The change from a biconcave disc to a burr cell stems from a disturbance in the red blood cell membrane’s equilibrium. The membrane is a lipid bilayer, and its shape is maintained by a balance between the inner and outer layers. When the outer layer expands relative to the inner layer, the membrane buckles outward to form the projections. This change can be triggered by internal issues, such as the depletion of adenosine triphosphate (ATP), the cell’s primary energy source necessary to maintain membrane integrity.
It is important to distinguish burr cells from acanthocytes, another type of spiky red cell commonly called spur cells. Unlike the burr cell’s numerous, uniform, and blunt projections, acanthocytes possess fewer spicules that are irregular in length and distribution. The formation mechanism also differs: the burr cell change is often reversible, while the acanthocyte’s alteration is typically permanent and associated with a profound defect in membrane lipid composition.
Reversible and Laboratory-Induced Formation
Many burr cells observed in a clinical setting are not a sign of disease but are artifacts caused by improper blood sample handling. This phenomenon is frequently termed the “crenation artifact” and occurs outside the body after the blood has been drawn. The formation of these artifactual burr cells is a reversible process; the cells could return to their normal biconcave shape if the external conditions were corrected.
One common laboratory cause is the use of an excessive amount of the anticoagulant EDTA, which alters the osmotic environment of the blood sample. Allowing the blood smear to dry too slowly during preparation can also induce the cells to crenate and take on the spiky appearance. Furthermore, the age of the blood sample plays a role, as red blood cells naturally deplete their ATP stores over time when stored, leading to membrane changes and the development of echinocyte morphology.
Changes in the blood’s pH or osmolarity during collection or storage also contribute to this shape transformation. For example, the “glass effect,” where basic substances leach from the glass slide, can induce echinocyte formation. Recognizing these technical errors is a significant part of laboratory medicine necessary to avoid misinterpreting the result as a sign of serious illness.
Systemic Conditions Causing Burr Cells
When burr cells are present in fresh, properly handled blood samples, they indicate a systemic health problem. The most frequent pathological association is with uremia, a condition resulting from severe kidney failure where metabolic waste products accumulate in the blood. Uremic toxins, such as indoxyl sulfate and p-cresol, disrupt the red blood cell membrane structure and function through oxidative stress.
This toxic environment causes the RBCs to undergo changes that lead to the formation of burr cells, often correlating with the severity of the patient’s renal dysfunction. The presence of burr cells in the context of renal disease can be a marker of increased risk and warrants aggressive management of the kidney condition.

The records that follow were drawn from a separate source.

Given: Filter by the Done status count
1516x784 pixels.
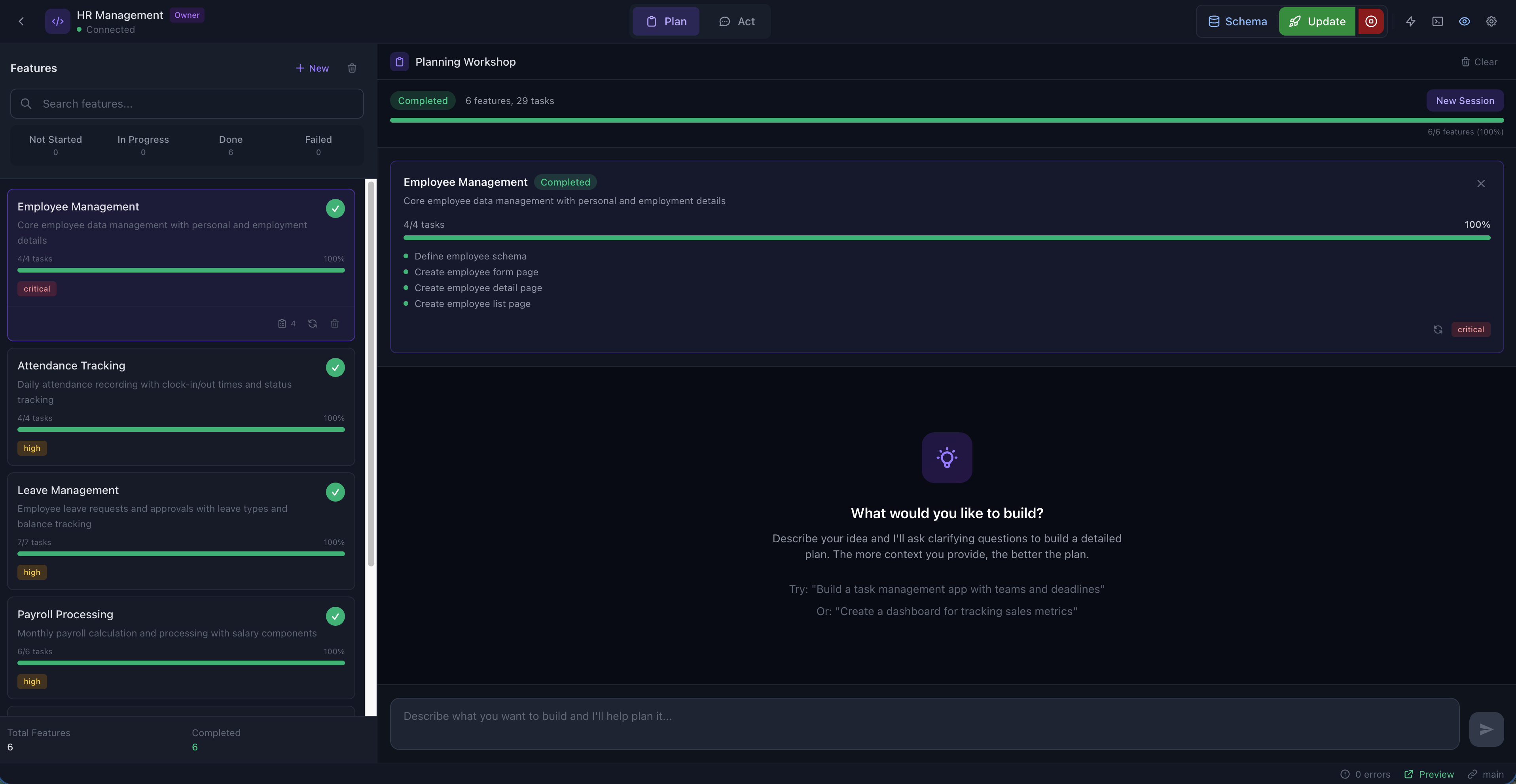Looking at the screenshot, I should tap(231, 145).
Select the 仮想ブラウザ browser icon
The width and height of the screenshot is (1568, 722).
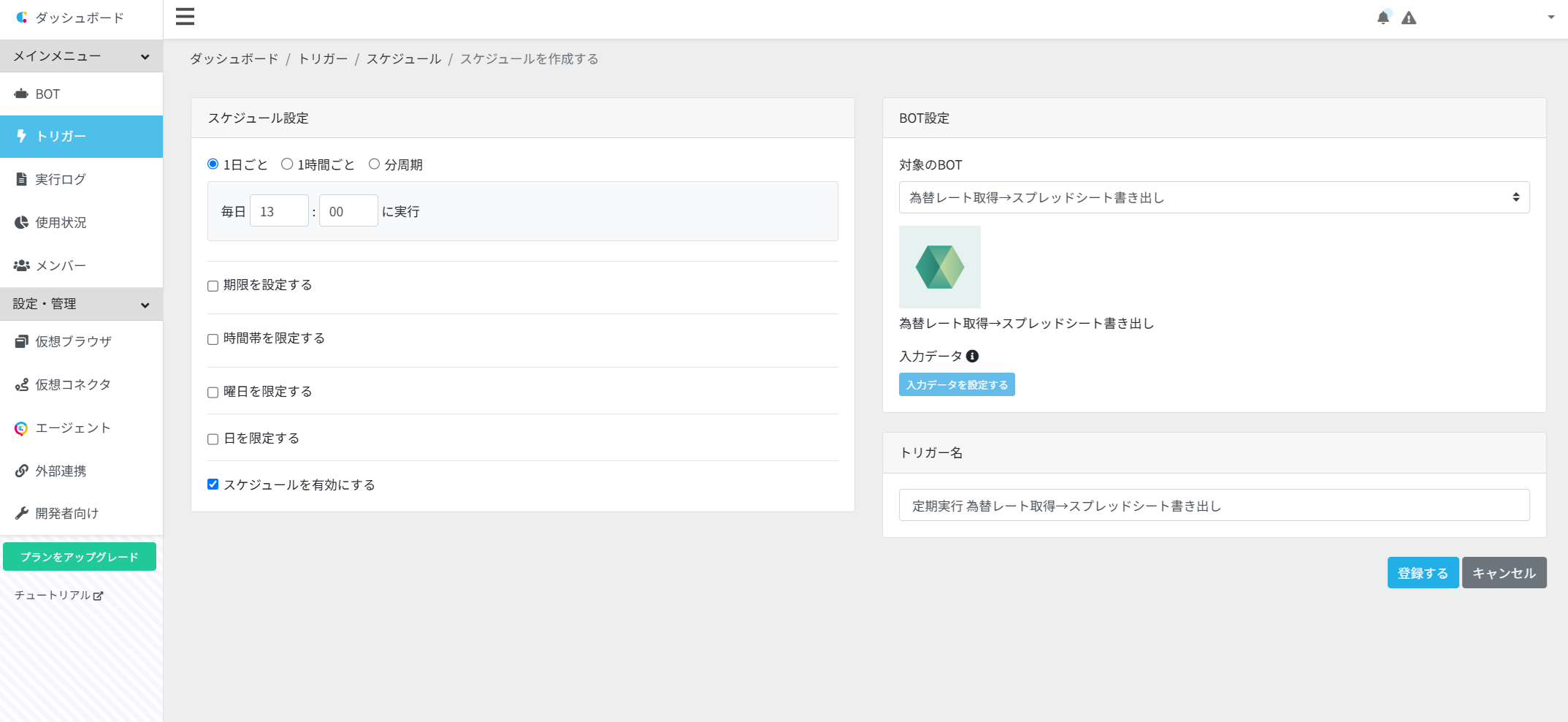(x=20, y=341)
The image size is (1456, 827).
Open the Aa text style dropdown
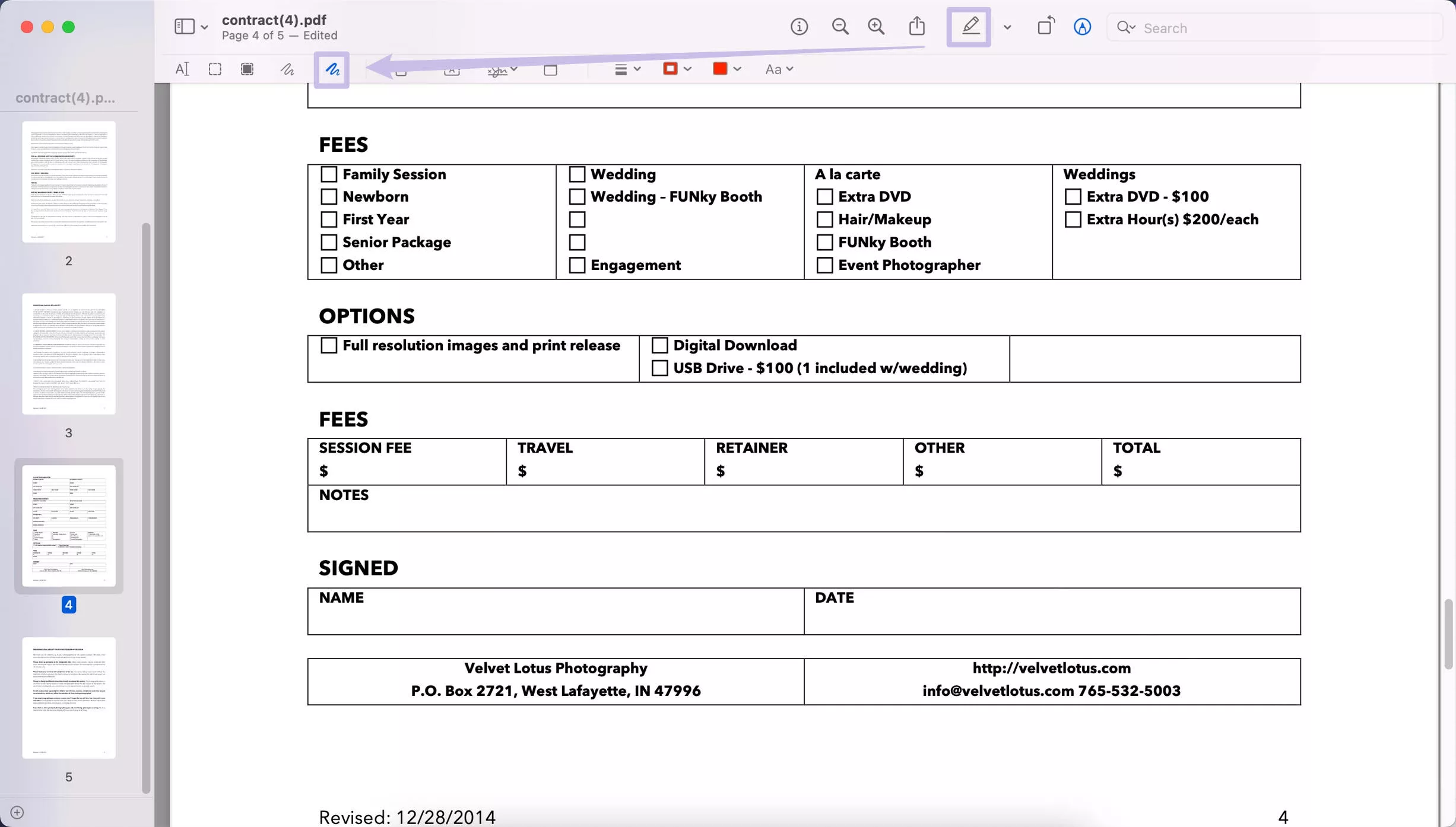pyautogui.click(x=778, y=69)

Liver disease, particularly severe alcoholic liver disease, also commonly presents with burr cells due to alterations in the lipid composition of the red cell membrane.

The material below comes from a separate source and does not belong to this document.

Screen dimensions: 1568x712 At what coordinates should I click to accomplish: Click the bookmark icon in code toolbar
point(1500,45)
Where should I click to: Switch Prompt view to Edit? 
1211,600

Burr cells are also found in microangiopathic hemolytic anemias (MAHAs), such as Disseminated Intravascular Coagulation (DIC) and Thrombotic Thrombocytopenic Purpura (TTP). In these conditions, blood cells are mechanically damaged as they pass through small blood vessels partially obstructed by microscopic clots. While the primary finding in MAHA is schistocytes (fragmented RBCs), burr cells are also formed as the cells are stressed by the turbulent flow.
Other systemic conditions affecting red cell metabolism can also lead to burr cell formation. Severe hypophosphatemia, a low level of phosphate in the blood, can inhibit the production of ATP within the red blood cell. This energy deficit compromises the cell’s ability to maintain its normal biconcave shape, resulting in the spiky contour. Burr cells may also be noted in cases of significant gastrointestinal bleeding, often seen in conjunction with underlying uremia, and following extensive damage from severe burns.